Material to process:

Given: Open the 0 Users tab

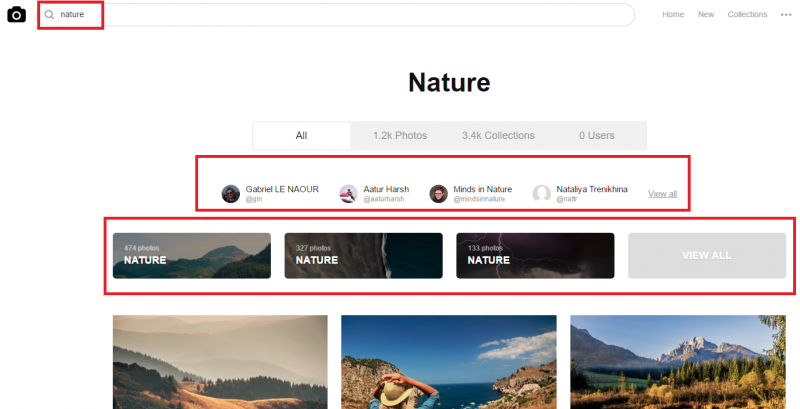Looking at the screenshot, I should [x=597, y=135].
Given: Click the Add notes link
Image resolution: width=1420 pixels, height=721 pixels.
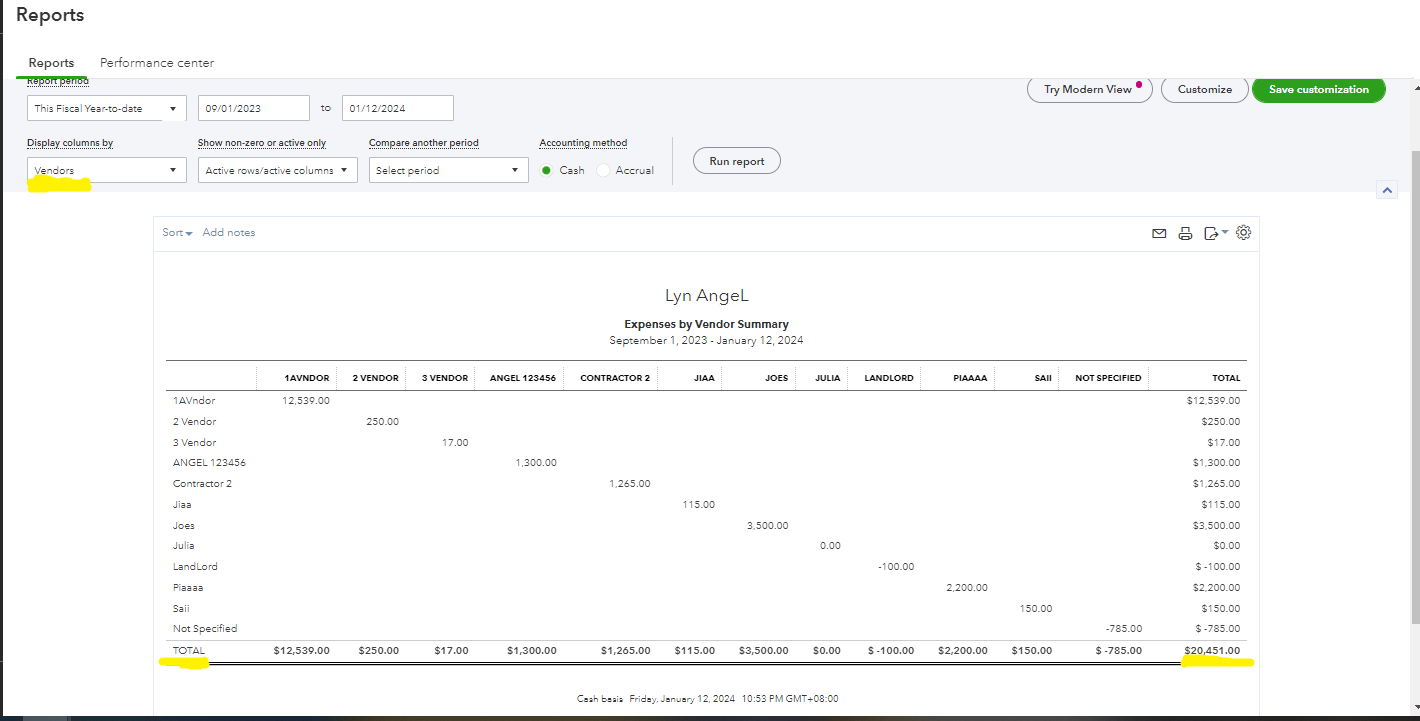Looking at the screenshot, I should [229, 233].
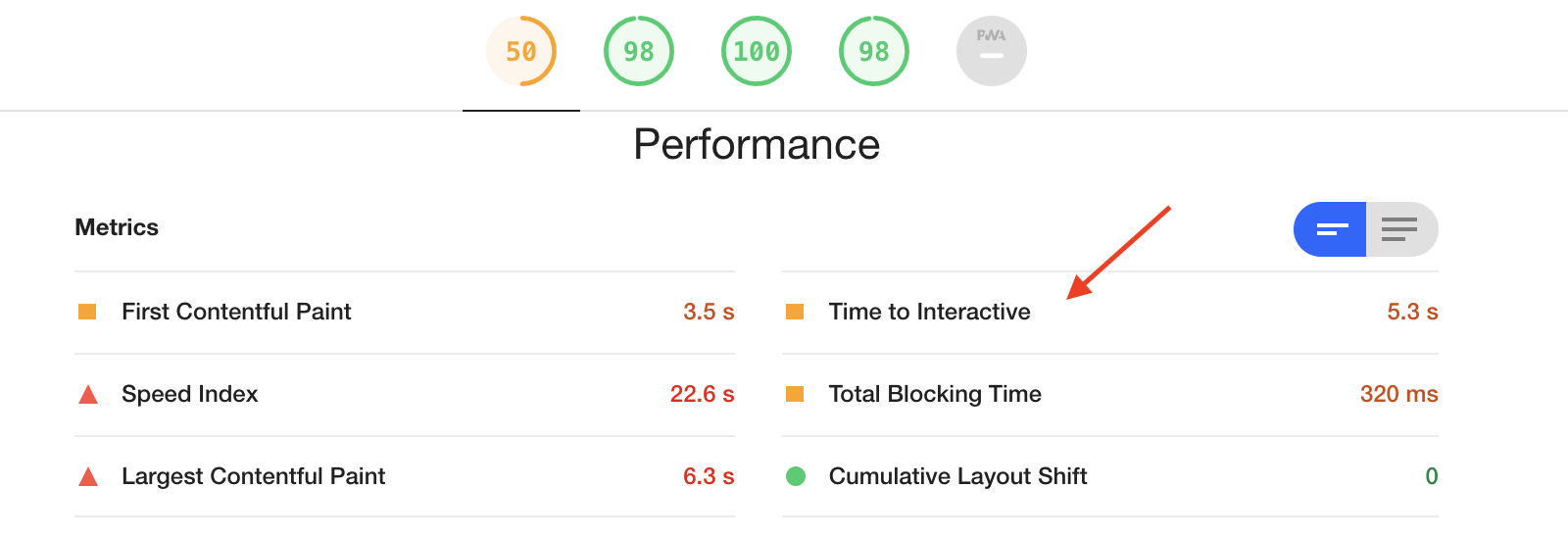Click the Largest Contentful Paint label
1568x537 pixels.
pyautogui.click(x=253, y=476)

What is needed: Leaving out the pictures, reproduce the whole listing above exactly.

Answer for the task:
Given: Open the 0 Users tab

Looking at the screenshot, I should [x=597, y=135].
Given: Click the Add notes link
Image resolution: width=1420 pixels, height=721 pixels.
Looking at the screenshot, I should [229, 233].
Click the Largest Contentful Paint label
1568x537 pixels.
pyautogui.click(x=253, y=476)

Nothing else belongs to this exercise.